When out by themselves, the fathers of breastfed babies carried insulated coolers with ice packs that weighed 12 ounces and bottles of breast milk that weighed exactly 4 ounces each. To warm up the bottles, they carried thermoses of 200-degree water that weighed 32 ounces and were warm to the touch. All fathers, whether breast or formula feeding, wore ironic T-shirts that weigh 5 ounces each and baseball caps that originally weighed 3.2 ounces and now weighed 4 because of the dried sweat. The stay-at-home dads also carried dinosaur-like gender roles that implied they really should have been at work, so they made small talk about what they did part time or used to do before staying at home. Dads’ hugs still carried the same weight as moms’ do.

Most parents of small children carried folding strollers that weighed 35 pounds when lifted out of the trunks. The BOBs weighed 23 pounds, but cost twice as much as the ubiquitous Graco, and the BOBs parents carried a sense of superiority over the poor Britax parents, and a sense of inferiority to the yes-a-stroller-can-cost-that-much Bugaboo owners. The Stokke strollers weighed 39.8 pounds and cost over $1200, but those parents didn’t care how heavy they were because their blonde, Russian au pairs were the ones who took the kids to the park.

They carried seasonal things like sweaters and galoshes, sunscreen and hats. They carried books to both read and color in an ER waiting room. And they knew that whatever they needed could be found in the great American treasure trove of Target or Amazon Prime.

The parents of older children didn’t carry diaper bags, but they often carried bikes that could weigh 25 or 30 pounds. Or bags of athletic equipment filled with leotards or lacrosse sticks, pads and cleats, balls of circumferences ranging from 1.7 inches up to 2 feet and weighing anywhere from 4 ounces to 1.1 pounds. They had practice schedules and homework assignments carried in their minds and phones. They also carried large yet weightless worries about the kids’ cliques or spelling abilities.

All parents carried opinions about the parenting wars. Breast versus formula. Co-sleeping versus cribs. Progressive discipline methods versus spanking. They carried these deep in their brains even when they thought they hadn’t picked them up in the first place. Accompanying all these opinions were often their own mothers’ voices. Despite their best efforts, every parent carried their own childhoods with them still.

The parents of teenagers no longer ferried their kids from school to playdate to library or soccer practice anymore. They hadn’t carried a spare set of clothes in years. Snacks no longer had to be finger-food sized and absent of grapes or honey. The parents eventually stopped carrying their kids’ things too and could feel their empty arms rise softly with freedom after years of material responsibility. But these parents carried other, heavier fears: of kids piloting cars that weigh 3000 pounds or more, terrible boyfriends and college tuition bills.

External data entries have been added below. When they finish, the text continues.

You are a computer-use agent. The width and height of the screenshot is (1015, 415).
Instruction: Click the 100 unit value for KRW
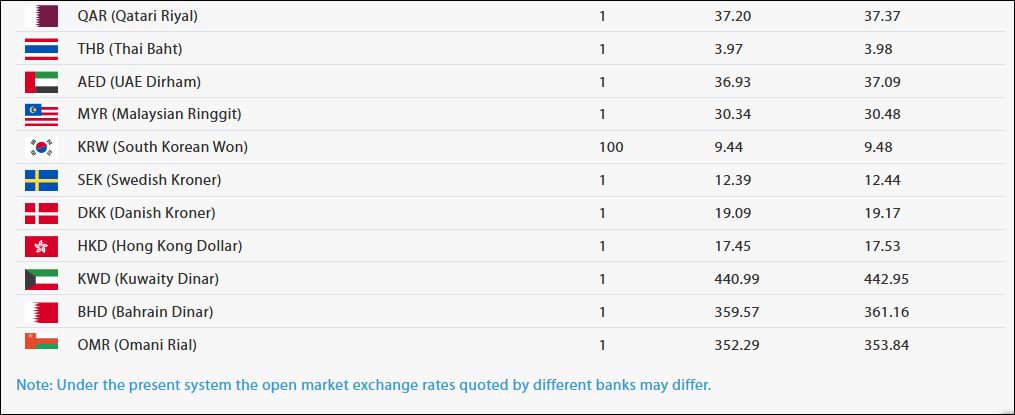611,147
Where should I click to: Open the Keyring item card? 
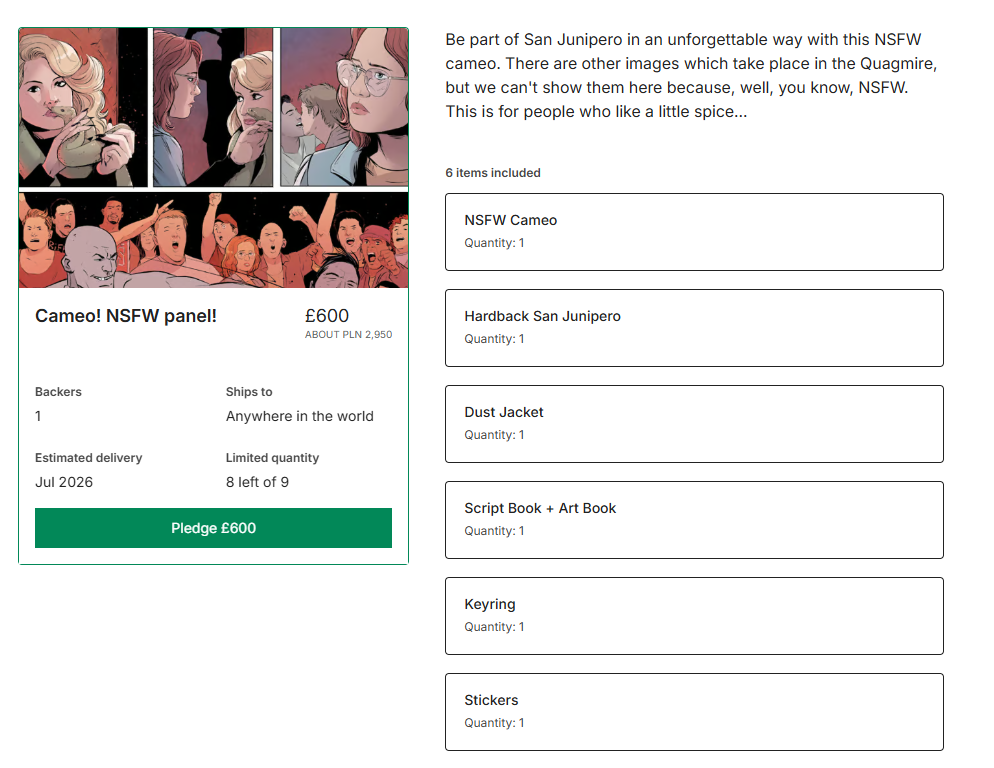(694, 616)
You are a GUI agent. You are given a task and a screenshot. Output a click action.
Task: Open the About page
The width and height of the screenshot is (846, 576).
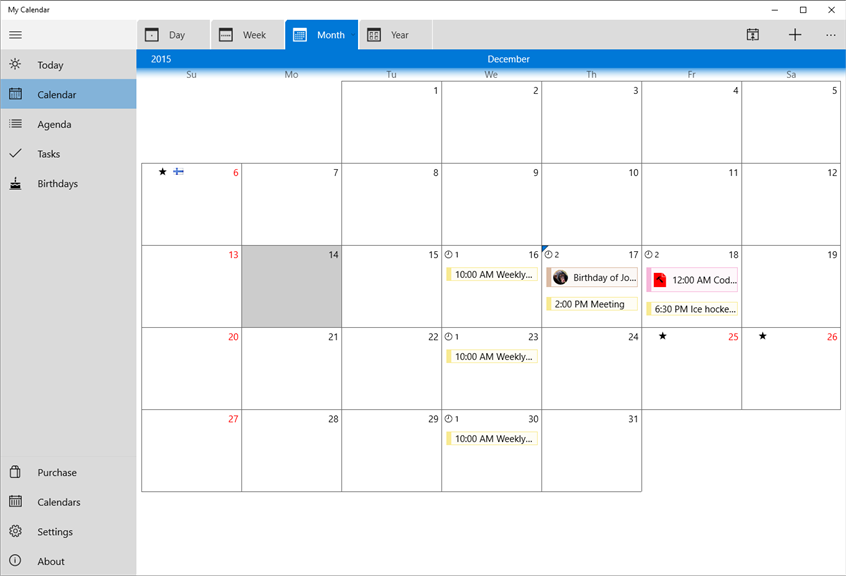click(x=50, y=561)
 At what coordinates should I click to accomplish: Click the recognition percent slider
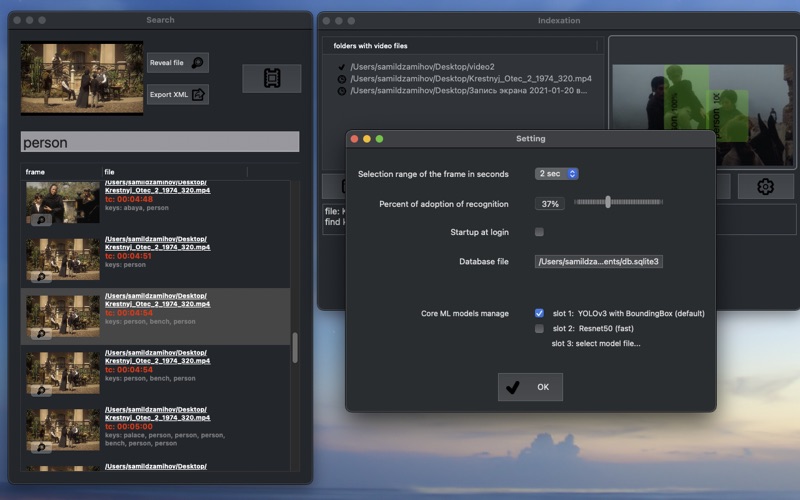click(608, 202)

All parents carried both the immense love for, and immense irritation with, their children. They all had started by carrying the simple loves for infants and the more difficult loves for toddlers that they desperately wished to tie to a chair and muffle—just so they wouldn’t have to hear a meandering yet overly detailed analysis of the last Clifford cartoon. Parents carried the joy of younger kids that were still needy but also old enough not to run into the street when unattended: These parents stopped carrying the expectation that they would hear the screech of brakes whenever they got another cup of coffee. They hopefully carried the dented, strongly earned love for their kids after wrestling through the teen years. And they carried the light, immeasurably heavy chains that connect fully grown, independent adults to their parents.

And even then, they all knew they would never be at a loss for things to carry.